Your instructions:
Among the entries below, find each line with "share" and show it.

Data in this exercise:
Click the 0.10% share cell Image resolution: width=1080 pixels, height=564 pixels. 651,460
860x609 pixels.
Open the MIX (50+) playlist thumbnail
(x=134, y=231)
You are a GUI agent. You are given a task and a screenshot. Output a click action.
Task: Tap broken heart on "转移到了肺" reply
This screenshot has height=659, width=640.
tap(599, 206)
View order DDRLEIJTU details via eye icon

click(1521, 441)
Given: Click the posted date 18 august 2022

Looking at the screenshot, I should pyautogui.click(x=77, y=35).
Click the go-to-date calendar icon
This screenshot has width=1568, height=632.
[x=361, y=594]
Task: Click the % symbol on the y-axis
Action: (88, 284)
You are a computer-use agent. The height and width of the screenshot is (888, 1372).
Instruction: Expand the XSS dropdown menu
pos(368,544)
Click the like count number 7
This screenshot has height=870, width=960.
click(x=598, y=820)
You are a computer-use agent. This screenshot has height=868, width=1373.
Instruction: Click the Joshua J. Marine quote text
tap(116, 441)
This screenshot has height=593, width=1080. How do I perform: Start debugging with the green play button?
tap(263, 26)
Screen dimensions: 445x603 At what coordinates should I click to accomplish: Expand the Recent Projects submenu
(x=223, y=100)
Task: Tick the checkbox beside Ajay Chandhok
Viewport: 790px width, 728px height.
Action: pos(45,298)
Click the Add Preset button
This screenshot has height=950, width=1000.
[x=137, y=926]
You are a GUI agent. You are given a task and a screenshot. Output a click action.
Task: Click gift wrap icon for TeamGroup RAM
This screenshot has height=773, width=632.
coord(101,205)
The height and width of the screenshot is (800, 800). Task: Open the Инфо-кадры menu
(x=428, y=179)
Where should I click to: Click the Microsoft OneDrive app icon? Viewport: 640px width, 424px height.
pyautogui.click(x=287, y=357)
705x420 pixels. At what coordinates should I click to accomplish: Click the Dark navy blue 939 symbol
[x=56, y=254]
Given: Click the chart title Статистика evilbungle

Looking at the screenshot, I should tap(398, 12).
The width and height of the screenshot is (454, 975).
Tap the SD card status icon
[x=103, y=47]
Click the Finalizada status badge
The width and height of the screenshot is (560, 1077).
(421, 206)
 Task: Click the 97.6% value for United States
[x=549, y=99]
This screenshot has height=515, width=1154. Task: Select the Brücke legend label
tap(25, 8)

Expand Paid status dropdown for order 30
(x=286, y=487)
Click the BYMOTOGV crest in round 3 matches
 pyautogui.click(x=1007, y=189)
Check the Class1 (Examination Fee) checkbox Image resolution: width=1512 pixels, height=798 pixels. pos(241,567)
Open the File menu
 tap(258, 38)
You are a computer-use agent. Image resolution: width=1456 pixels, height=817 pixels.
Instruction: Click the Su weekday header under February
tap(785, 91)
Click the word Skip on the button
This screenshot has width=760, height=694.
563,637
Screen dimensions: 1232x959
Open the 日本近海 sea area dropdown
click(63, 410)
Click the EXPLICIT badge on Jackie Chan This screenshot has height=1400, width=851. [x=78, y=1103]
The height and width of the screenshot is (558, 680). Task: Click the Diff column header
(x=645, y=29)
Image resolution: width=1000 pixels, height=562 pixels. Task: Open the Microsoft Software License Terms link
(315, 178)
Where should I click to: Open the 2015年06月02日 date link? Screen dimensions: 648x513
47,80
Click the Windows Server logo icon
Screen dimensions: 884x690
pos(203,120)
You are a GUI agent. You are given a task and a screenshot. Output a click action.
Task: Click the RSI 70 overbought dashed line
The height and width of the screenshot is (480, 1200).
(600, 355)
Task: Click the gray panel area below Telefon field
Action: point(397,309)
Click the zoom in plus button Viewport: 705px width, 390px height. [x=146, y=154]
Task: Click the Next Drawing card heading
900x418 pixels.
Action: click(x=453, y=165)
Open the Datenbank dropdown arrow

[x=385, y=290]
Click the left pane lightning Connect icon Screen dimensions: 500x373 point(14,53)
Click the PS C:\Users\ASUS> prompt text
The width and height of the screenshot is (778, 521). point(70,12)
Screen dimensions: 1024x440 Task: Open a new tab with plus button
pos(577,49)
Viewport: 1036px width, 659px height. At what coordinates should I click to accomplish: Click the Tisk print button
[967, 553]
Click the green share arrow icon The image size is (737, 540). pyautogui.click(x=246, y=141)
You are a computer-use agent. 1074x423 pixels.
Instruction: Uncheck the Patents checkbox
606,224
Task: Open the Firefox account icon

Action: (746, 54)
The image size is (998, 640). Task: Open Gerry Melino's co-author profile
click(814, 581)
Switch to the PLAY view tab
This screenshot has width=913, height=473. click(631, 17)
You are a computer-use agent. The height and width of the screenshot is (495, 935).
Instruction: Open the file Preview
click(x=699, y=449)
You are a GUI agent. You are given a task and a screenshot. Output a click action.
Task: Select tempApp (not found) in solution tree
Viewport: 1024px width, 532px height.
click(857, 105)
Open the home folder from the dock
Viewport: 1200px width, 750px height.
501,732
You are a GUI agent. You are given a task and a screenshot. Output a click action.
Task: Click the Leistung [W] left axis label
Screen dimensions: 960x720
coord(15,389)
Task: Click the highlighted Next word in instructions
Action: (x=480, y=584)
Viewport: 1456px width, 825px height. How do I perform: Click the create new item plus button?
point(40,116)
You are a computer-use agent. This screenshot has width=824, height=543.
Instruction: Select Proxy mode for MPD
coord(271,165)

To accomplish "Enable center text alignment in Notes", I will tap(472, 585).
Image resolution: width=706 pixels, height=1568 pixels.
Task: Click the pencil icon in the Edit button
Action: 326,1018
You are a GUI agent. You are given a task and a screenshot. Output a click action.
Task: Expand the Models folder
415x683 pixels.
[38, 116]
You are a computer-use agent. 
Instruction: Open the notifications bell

Answer to this problem:
Click the 0.10% share cell Image resolution: width=1080 pixels, height=564 pixels. 651,460
Click the green share arrow icon The image size is (737, 540). pyautogui.click(x=246, y=141)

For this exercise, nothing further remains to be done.